### To be done
Can you revise only the stretch from the line containing "At what coordinates should I click to accomplish: Go" through the end of the records, swapping "top navigation" for "main menu" and keeping everything else the same? Omit the pictures from your answer.

### Dataset entries

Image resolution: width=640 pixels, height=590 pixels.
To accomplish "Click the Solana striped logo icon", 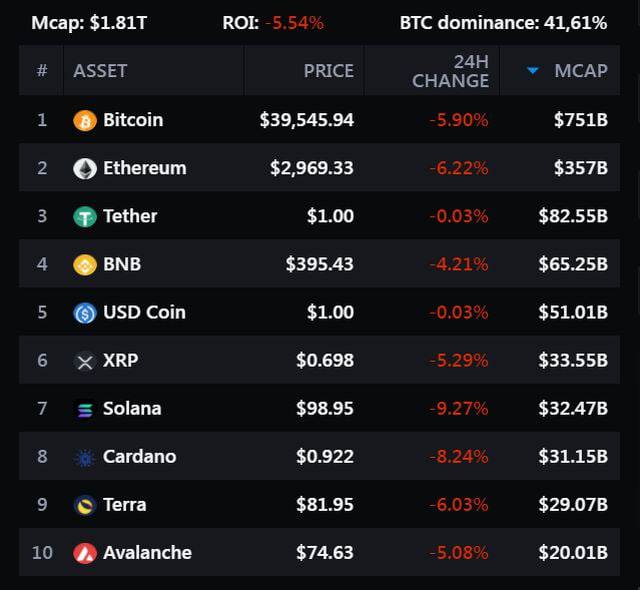I will (x=85, y=409).
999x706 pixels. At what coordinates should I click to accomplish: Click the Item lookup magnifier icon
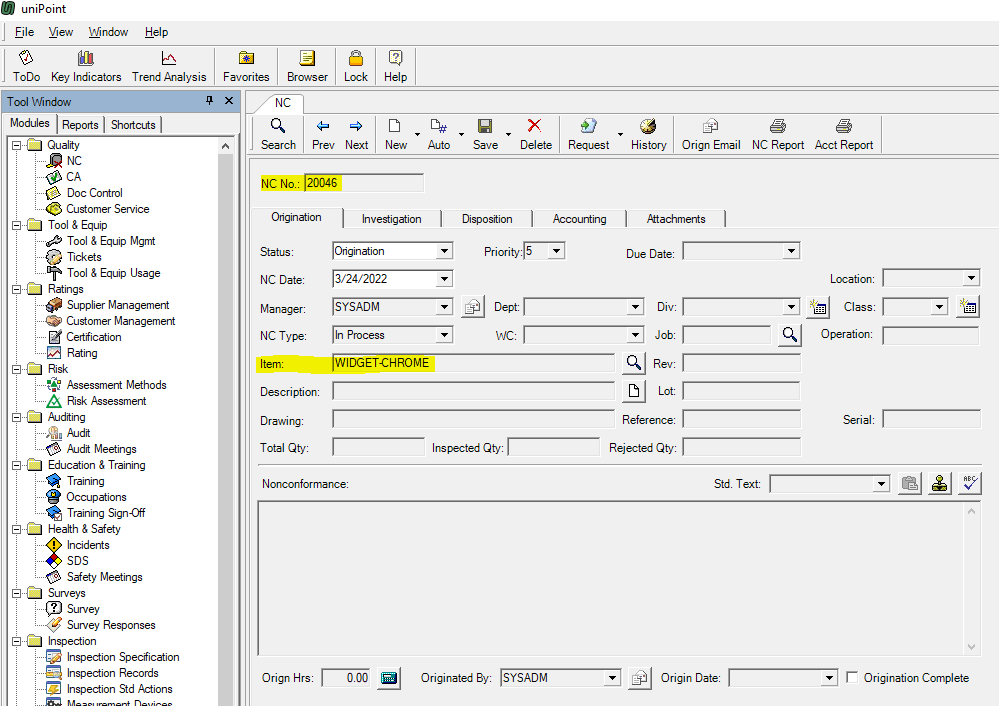(x=633, y=363)
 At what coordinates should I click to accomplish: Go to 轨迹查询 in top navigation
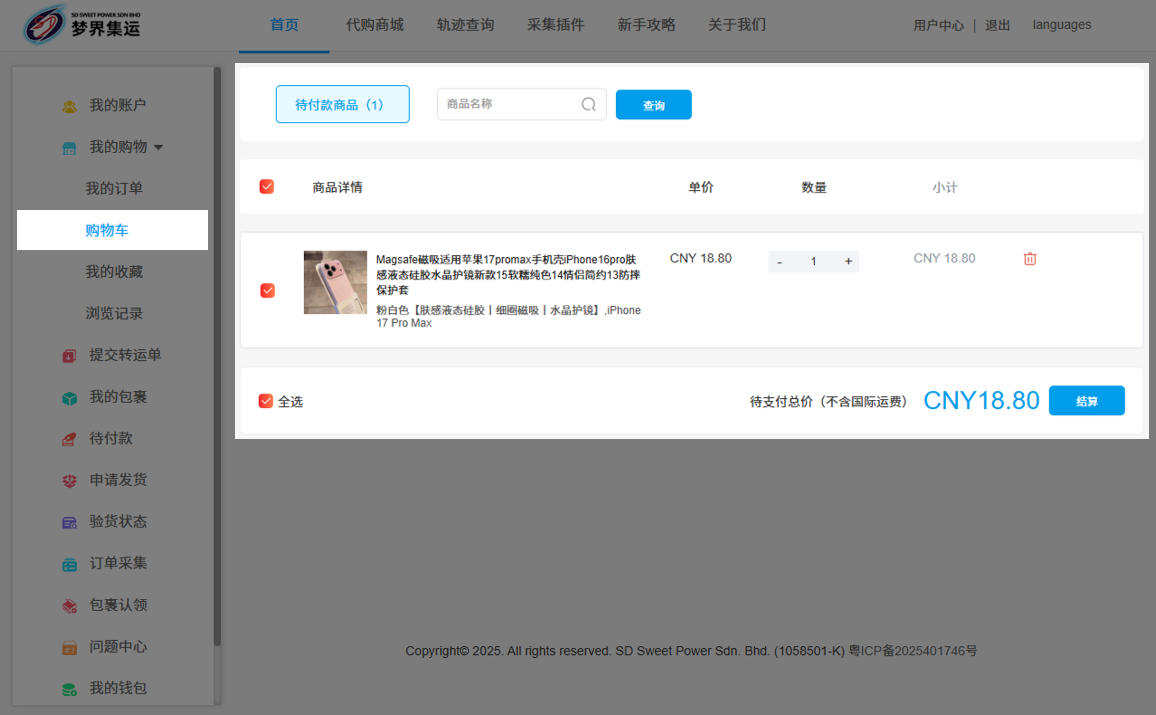click(x=465, y=25)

### Output of the exercise
 At what coordinates should I click to accomplish: Go to 轨迹查询 in main menu
click(x=465, y=25)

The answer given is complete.